Lines with "panel": copy each one from the listing below.

--

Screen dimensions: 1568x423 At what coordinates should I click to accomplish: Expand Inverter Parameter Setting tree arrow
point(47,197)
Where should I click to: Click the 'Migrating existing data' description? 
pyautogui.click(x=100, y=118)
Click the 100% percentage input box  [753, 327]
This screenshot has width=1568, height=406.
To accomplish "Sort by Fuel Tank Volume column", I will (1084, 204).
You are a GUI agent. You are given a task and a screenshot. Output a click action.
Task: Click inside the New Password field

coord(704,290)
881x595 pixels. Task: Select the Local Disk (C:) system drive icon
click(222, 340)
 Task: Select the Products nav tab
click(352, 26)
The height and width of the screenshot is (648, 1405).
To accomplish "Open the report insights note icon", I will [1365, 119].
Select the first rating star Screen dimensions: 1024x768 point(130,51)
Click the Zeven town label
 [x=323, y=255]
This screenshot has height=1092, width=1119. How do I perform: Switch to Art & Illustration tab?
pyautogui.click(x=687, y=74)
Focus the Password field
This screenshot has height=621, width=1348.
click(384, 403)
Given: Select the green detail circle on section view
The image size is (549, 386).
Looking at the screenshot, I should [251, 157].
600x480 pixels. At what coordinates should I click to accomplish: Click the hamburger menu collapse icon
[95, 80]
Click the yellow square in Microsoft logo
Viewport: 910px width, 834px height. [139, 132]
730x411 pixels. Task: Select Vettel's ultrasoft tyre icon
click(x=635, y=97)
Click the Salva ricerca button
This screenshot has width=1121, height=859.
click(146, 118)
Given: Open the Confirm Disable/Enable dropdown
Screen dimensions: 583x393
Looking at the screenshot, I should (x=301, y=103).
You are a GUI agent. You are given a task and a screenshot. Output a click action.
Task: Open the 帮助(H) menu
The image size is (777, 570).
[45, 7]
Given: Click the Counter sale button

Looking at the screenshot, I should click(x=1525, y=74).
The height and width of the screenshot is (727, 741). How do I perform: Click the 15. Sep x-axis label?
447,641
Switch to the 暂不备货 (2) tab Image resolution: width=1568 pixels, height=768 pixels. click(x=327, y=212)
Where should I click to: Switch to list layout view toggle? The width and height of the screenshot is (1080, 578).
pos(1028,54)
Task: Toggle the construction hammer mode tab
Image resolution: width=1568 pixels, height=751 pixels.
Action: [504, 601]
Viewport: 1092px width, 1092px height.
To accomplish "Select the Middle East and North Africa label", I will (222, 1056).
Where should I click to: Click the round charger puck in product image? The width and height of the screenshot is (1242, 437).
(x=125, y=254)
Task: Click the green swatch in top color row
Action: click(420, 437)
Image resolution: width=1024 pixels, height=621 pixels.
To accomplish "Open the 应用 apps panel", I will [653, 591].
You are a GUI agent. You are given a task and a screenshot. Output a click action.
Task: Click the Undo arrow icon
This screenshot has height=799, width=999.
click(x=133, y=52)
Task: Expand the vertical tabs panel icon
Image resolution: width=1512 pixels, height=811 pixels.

--

#### [Task response]
To accomplish "Open the 应用 apps panel", I will [653, 591].
Task: Expand the vertical tabs panel icon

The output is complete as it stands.